Monday, December 22, 2008

Who are the Guantánamo detainees?

The Brookings Institution has released a report which summarizes the available public-record information, mostly drawn from habeas petitions and U.S. Government statements, about the identities and affiliations of the detainees who remain imprisoned at the U.S. Navy base at Guantánamo Bay, Cuba. As of December 16, 2008, there were 248 detainees at the base, composed mainly of (alleged or admitted) Al Qaeda and Taliban operatives, but also including Uighurs with no apparent affiliation to either group and assorted others. The report's authors provide separate assessments of the detainees (and of how the prison's demographics have shifted over time) on the basis of U.S. Government allegations and on the basis of detainee statements. Here is a quote:

"The current population numbers less than a third of the total number of detainees who have passed through the facility since 2002. And the composition of the population has changed markedly as it has declined. Yet precisely how it has changed remains fuzzy. Which detainees are still there and which have been sent home? What allegations does the military make against the residual population and how serious are they? How have the detainees responded to these allegations? Are they, as the Bush administration has described the Guantánamo population, the “worst of the worst”? Or are they composed, as the New York Times once put it, of “hundreds of innocent men . . . jailed at Guantánamo without charges or rudimentary rights”? Or do they, perhaps, vary?"

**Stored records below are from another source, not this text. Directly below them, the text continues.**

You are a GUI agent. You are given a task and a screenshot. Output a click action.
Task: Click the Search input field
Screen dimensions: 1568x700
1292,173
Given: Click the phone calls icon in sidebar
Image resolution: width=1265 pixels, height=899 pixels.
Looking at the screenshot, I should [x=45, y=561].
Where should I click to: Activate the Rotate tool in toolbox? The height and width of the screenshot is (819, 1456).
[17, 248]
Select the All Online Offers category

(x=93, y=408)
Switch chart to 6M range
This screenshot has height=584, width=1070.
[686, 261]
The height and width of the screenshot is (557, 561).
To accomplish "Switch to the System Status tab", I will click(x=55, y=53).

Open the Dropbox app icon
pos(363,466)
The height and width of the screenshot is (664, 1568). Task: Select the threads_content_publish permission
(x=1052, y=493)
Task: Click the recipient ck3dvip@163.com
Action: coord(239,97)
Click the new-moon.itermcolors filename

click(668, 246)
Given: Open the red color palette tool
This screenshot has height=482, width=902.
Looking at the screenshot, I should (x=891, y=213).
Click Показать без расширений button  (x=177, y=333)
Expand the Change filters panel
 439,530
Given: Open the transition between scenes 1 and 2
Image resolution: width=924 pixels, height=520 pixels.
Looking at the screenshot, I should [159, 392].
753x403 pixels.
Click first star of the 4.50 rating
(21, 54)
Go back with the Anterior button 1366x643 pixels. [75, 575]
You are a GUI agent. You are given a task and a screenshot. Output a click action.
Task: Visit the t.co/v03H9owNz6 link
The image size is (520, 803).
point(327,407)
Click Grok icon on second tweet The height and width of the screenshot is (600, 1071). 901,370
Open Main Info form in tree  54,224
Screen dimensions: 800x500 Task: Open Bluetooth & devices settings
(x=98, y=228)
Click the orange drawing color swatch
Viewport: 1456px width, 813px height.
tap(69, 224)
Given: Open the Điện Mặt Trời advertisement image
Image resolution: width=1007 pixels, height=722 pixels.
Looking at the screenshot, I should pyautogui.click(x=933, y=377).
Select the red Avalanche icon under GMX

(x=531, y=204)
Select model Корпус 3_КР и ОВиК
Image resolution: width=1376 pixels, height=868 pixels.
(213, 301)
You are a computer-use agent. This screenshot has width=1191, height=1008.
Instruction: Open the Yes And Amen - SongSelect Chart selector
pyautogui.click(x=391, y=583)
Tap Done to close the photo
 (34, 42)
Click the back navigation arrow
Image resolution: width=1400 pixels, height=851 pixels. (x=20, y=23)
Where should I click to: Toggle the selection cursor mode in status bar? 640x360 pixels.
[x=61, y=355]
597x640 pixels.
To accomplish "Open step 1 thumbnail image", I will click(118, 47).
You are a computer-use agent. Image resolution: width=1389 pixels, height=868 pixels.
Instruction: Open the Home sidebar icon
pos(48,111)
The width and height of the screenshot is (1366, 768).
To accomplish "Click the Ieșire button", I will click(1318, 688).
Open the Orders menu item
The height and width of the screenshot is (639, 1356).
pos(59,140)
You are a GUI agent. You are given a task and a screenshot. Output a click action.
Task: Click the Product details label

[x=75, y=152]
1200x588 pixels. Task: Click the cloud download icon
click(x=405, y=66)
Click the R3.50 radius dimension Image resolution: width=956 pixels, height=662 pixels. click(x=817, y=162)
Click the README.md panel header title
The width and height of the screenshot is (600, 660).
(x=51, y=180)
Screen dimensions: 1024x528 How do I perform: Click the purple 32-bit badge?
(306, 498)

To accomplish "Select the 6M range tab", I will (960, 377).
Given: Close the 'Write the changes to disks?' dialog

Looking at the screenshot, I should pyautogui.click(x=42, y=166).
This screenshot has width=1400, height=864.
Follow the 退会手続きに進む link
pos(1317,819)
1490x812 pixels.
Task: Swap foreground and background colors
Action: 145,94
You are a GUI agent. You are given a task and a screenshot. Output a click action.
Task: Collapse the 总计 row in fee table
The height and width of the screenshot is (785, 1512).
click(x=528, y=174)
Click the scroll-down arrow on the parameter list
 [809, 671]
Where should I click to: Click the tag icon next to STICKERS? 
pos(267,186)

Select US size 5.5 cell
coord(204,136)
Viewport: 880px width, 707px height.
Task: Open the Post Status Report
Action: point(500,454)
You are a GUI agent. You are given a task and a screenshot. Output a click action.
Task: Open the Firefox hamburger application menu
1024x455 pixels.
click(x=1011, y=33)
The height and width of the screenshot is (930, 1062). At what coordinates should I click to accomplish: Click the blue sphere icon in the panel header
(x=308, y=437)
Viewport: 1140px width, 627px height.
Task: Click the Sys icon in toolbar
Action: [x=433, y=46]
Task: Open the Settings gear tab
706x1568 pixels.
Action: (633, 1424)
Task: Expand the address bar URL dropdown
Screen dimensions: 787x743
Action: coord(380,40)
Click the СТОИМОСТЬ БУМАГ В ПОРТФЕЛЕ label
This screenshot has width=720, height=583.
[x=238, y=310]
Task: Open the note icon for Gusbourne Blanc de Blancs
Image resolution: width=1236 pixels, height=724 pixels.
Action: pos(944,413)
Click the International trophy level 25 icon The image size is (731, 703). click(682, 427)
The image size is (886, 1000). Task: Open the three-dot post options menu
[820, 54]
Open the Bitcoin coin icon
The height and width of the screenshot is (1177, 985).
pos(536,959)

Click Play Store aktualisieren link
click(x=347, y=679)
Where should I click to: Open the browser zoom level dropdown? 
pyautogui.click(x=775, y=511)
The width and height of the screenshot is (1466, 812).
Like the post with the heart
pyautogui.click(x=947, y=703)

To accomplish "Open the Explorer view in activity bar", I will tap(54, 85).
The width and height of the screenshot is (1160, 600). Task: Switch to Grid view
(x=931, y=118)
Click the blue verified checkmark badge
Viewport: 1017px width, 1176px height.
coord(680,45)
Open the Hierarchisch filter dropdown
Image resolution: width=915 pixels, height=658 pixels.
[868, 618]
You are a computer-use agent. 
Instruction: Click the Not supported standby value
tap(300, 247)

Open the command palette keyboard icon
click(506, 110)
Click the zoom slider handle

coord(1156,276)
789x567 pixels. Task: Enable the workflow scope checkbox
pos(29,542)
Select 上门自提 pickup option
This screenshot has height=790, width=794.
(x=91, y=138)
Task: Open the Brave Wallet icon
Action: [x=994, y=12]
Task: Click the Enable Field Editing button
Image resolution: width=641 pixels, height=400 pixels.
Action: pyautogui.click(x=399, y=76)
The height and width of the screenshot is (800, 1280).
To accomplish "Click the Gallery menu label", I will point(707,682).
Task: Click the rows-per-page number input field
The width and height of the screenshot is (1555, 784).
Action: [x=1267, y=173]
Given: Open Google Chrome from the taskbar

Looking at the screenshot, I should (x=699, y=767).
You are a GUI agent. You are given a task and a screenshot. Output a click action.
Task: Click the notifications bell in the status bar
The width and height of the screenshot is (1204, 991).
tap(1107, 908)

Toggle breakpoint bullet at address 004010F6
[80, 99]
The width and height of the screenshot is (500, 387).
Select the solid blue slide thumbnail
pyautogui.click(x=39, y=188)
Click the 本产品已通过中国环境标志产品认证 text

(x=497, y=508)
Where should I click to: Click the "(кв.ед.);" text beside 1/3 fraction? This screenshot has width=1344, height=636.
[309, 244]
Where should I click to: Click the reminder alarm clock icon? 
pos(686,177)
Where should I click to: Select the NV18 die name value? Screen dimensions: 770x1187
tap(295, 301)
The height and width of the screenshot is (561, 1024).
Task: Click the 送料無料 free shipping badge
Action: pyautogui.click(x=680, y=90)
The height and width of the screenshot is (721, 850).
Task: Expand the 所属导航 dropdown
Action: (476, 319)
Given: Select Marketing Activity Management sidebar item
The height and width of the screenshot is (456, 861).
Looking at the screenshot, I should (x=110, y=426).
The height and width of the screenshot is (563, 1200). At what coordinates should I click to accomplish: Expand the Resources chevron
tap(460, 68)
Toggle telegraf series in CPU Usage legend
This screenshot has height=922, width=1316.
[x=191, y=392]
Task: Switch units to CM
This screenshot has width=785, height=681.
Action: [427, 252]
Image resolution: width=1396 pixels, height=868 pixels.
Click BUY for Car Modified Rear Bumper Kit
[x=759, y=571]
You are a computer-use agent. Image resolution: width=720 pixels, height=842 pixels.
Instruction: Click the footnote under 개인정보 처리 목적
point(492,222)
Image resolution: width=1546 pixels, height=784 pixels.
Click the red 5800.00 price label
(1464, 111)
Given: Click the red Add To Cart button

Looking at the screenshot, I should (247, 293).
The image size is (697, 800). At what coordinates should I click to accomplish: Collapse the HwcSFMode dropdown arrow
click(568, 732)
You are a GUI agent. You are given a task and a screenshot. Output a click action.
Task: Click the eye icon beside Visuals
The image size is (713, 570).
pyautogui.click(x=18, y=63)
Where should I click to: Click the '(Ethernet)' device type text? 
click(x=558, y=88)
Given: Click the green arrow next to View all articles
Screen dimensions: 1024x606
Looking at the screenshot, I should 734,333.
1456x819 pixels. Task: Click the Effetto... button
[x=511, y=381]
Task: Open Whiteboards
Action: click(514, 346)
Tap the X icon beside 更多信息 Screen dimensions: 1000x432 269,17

One interesting conclusion is that, while U.S. Government statements indicate a concentration over time of the most dangerous detainees (as low-level operatives have been released or transferred to their home countries), detainee statements do not support this picture. Such dynamics could have complex implications for President-elect Obama's plans to close the facility, including the potential to try remaining detainees in military or civilian courts.